▸ **Assignment**:
Please restate the data that follows word for word, with the pictures left out.

Screenshot grounding data
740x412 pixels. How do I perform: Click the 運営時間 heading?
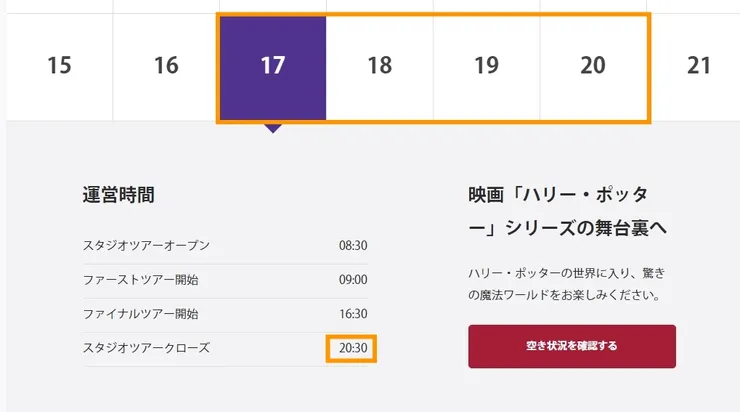118,195
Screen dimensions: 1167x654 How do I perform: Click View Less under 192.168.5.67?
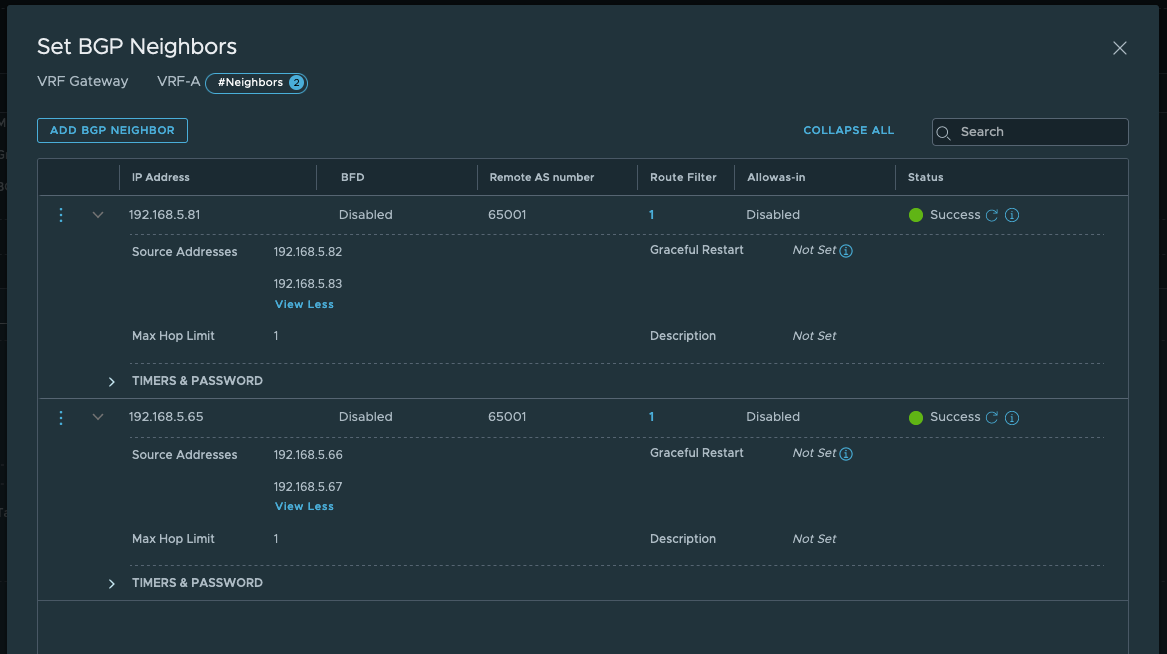click(x=304, y=506)
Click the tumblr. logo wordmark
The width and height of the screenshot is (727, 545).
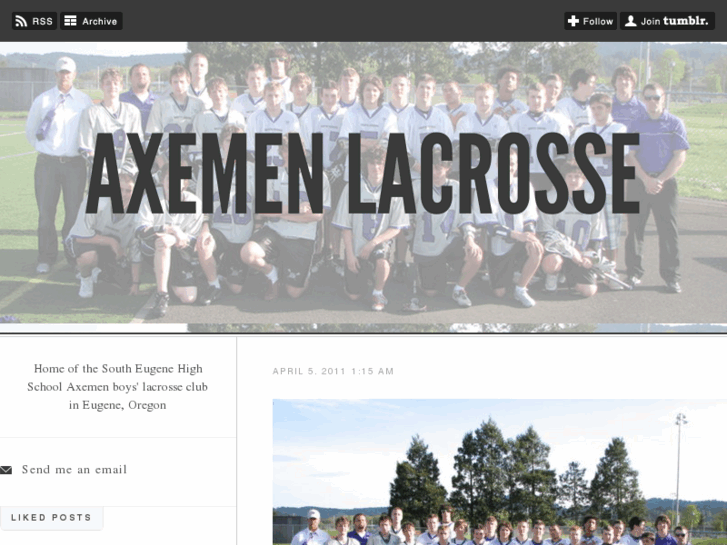click(686, 21)
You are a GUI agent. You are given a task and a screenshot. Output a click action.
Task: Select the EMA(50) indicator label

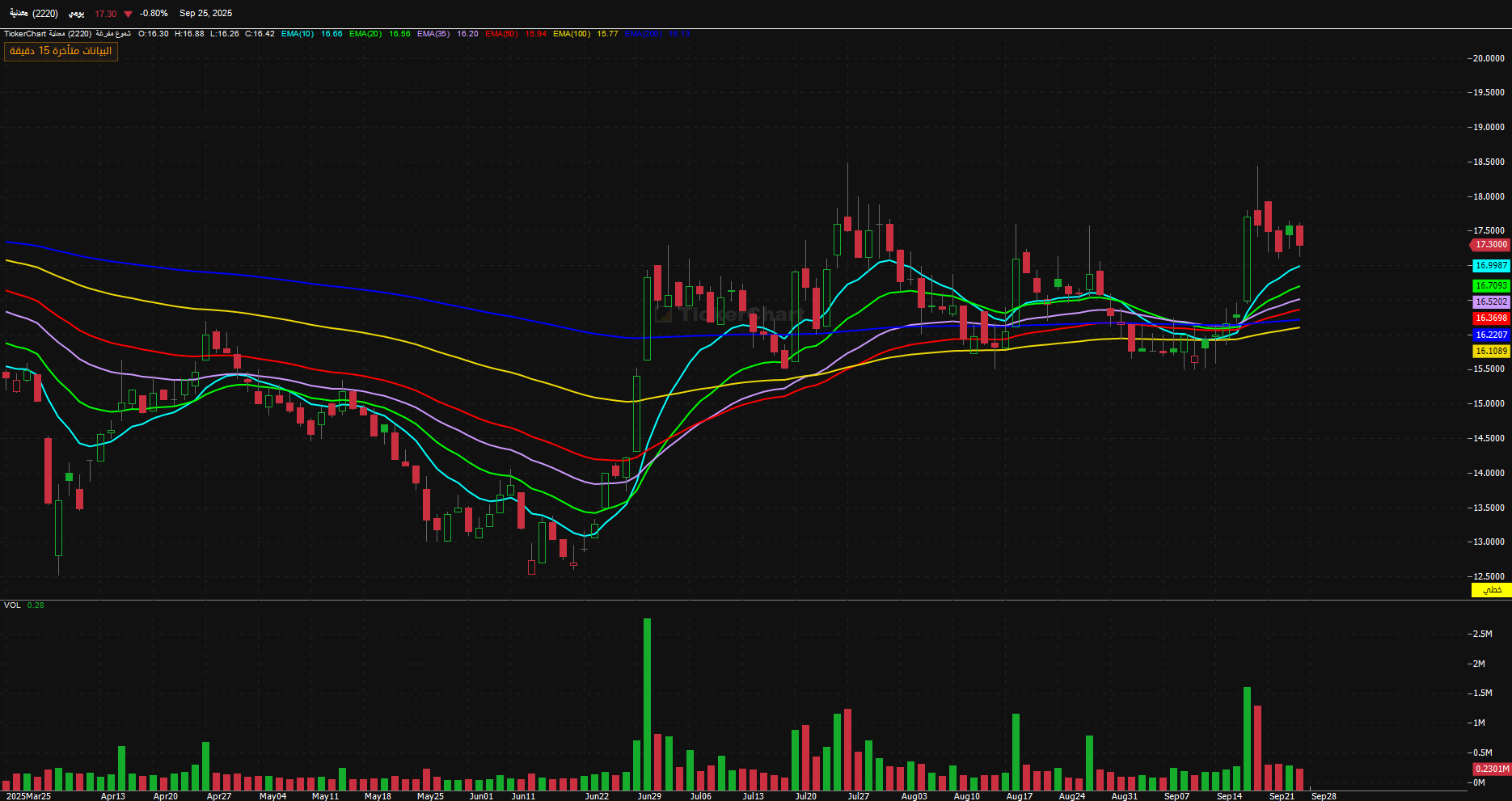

▸ **Task response**:
740x412 pixels. How do I perform: Click the 運営時間 heading?
118,195
Screen dimensions: 1167x654 How do I perform: Click View Less under 192.168.5.67?
click(x=304, y=506)
Click the tumblr. logo wordmark
The width and height of the screenshot is (727, 545).
click(686, 21)
You are a GUI agent. You are given a task and a screenshot. Output a click action.
Task: Select the EMA(50) indicator label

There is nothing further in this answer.